■ **DOKUMEN**:
——

Foto: Ridwan Harahap
Badung, OG Indonesia-- Demi menjamin kebutuhan energi yang terus meningkat dari tahun ke tahun serta untuk merealisasikan target Pemerintah yang mengejar produksi minyak 1 juta barel per hari dan produksi gas mencapai 12 miliar kaki kubik per hari (BSCFD) pada tahun 2030 mendatang, maka upaya eksplorasi dan eksploitasi lewat kegiatan pengeboran sumur migas menjadi suatu hal yang sangat dibutuhkan.
Kepala Satuan Kerja Khusus Pelaksana Kegiatan Usaha Hulu Minyak dan Gas Bumi (SKK Migas) Dwi Soetjipto mengatakan, untuk mencapai target tahun 2030 maka seluruh stakeholder perlu melakukan aktivitas hulu migas yang agresif.
"Kita perlu mengebor lebih dari 1.000 sumur per tahun setelah tahun 2025. Untuk tahun ini, prospek pengeboran pengembangan adalah 827 sumur. Peningkatan besar-besaran sejak tahun 2020. Angka ini 344% lebih tinggi dibandingkan pengeboran tahun 2020 sebanyak 240 sumur," ungkap Dwi Soetjipto saat membuka The 4th International Convention on Indonesia Upstream Oil & Gas (ICIUOG) 2023 di Nusa Dua, Kabupaten Badung, Bali, Rabu (20/9/2023).
PT Pertamina Hulu Energi (PHE) sebagai Subholding Upstream dari PT Pertamina (Persero) juga berupaya untuk mengejar target tersebut dengan berupaya membuka berbagai potensi subsurface yang dikelolanya sehingga dapat berkontribusi dalam penambahan cadangan serta produksi migas secara nasional.
"Kami punya amanah untuk men-secure menuju target yang sudah ditetapkan untuk tahun 2030 yaitu produksi minyak 1 juta barel dan gas 12 BSCFD," ucap Bayu Giriansyah, VP Exploration Existing Asset PHE dalam "Concurrent Forum 7-Drilling and Development" di sela-sela acara ICIUOG 2023, Kamis (21/9/2023).
Diungkapkan Bayu, ada tiga strategi utama yang dijalankan PHE untuk menggenjot produksi migasnya. Pertama, fokus pada area existing yaitu Wilayah Kerja (WK) atau blok-blok migas yang dimiliki oleh PHE. "Kita tahan kinerja dan delivery produksi yang ada dari existing field maupun melakukan eksplorasi di mature basin," terangnya.
Untuk kegiatan eksplorasi di daerah yang cenderung brown field alias sudah tua, menurut Bayu merupakan suatu upaya yang sangat menantang bagi PHE namun tetap dilakukan untuk membuka potensi-potensi migas baru yang mungkin masih tersembunyi selama ini. "Jadi bagaimana kita bisa meng-unlock suatu daerah yang sudah sekian lama diproduksikan dan dianggap sudah tidak memiliki potensi lagi," terangnya.
Strategi kedua adalah growth atau tumbuh. Bayu menjelaskan bahwa untuk tumbuh maka PHE harus keluar mencari sumber migas baru di daerah-daerah baru yang emerging bahkan cenderung frontier. Sedangkan strategi ketiga adalah partnership, di mana dalam industri hulu migas yang padat modal dan teknologi, langkah partnership menjadi keniscayaan demi meminimalisir risiko. "Ketiga strategi ini sudah kami terapkan dan terus akan diterapkan," tegas Bayu.

——

■ **PERMINTAAN A**:
Tulis ulang bagian artikel tentang pengeboran migas dari "Kepala Satuan Kerja" sampai dengan "Bali, Rabu (20/9/2023).", dengan mengganti "stakeholder" menjadi "pemangku kepentingan".
Artikel di atas dan baris-baris data berikut tidak saling berkaitan.

■ **DATA YANG DIBERIKAN**:

——

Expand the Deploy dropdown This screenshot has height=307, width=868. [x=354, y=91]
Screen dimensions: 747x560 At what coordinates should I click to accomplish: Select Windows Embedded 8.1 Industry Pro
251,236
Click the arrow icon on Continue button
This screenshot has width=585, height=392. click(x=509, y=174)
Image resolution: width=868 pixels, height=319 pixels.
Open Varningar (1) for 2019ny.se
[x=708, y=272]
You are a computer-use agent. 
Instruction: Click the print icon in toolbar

——

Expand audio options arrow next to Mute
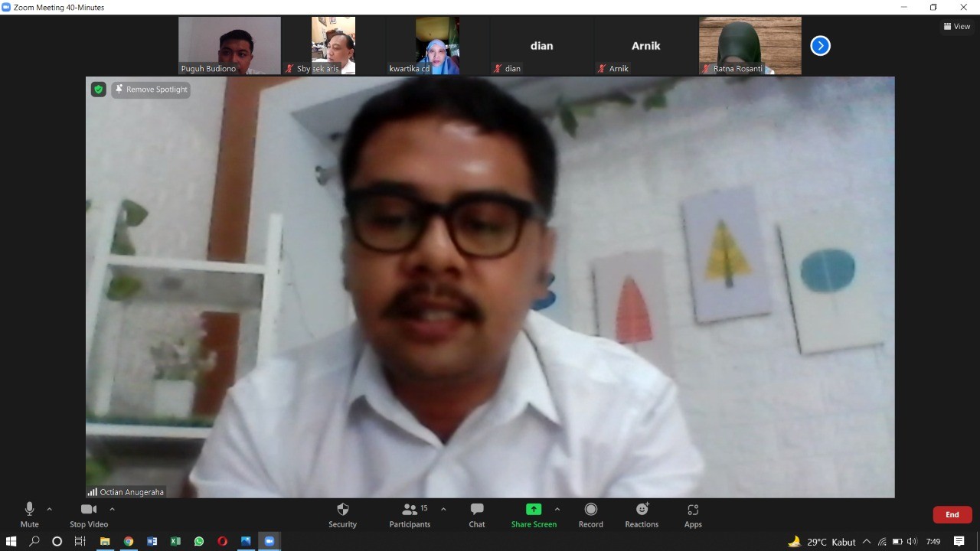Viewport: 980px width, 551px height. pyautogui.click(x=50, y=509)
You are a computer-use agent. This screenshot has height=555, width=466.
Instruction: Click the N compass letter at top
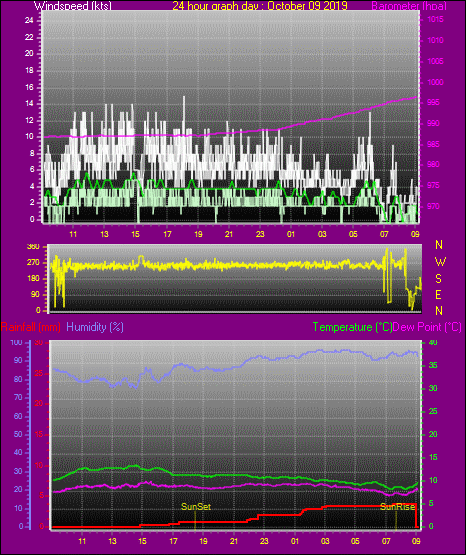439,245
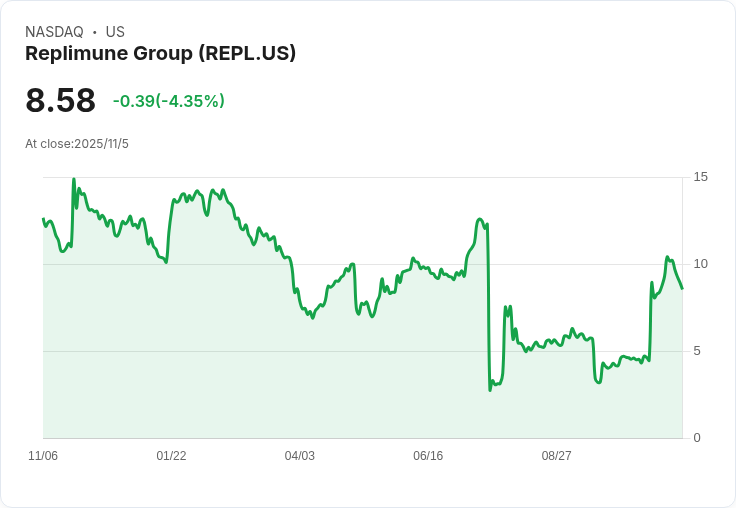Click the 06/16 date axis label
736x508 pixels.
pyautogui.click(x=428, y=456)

——

■ **PERMINTAAN B**:
Cetak ulang tanpa perubahan baris-baris data dari baris yang memuat "Expand audio options arrow next to Mute" sampai dengan baris yang memuat "pyautogui.click(x=428, y=456)". Jangan sertakan gambarnya dalam jawaban.

■ **JAWABAN AKHIR A**:
Kepala Satuan Kerja Khusus Pelaksana Kegiatan Usaha Hulu Minyak dan Gas Bumi (SKK Migas) Dwi Soetjipto mengatakan, untuk mencapai target tahun 2030 maka seluruh pemangku kepentingan perlu melakukan aktivitas hulu migas yang agresif.
"Kita perlu mengebor lebih dari 1.000 sumur per tahun setelah tahun 2025. Untuk tahun ini, prospek pengeboran pengembangan adalah 827 sumur. Peningkatan besar-besaran sejak tahun 2020. Angka ini 344% lebih tinggi dibandingkan pengeboran tahun 2020 sebanyak 240 sumur," ungkap Dwi Soetjipto saat membuka The 4th International Convention on Indonesia Upstream Oil & Gas (ICIUOG) 2023 di Nusa Dua, Kabupaten Badung, Bali, Rabu (20/9/2023).

■ **JAWABAN AKHIR B**:
Expand audio options arrow next to Mute
Viewport: 980px width, 551px height. pyautogui.click(x=50, y=509)
You are a computer-use agent. This screenshot has height=555, width=466.
Instruction: Click the N compass letter at top
439,245
Click the 06/16 date axis label
736x508 pixels.
pyautogui.click(x=428, y=456)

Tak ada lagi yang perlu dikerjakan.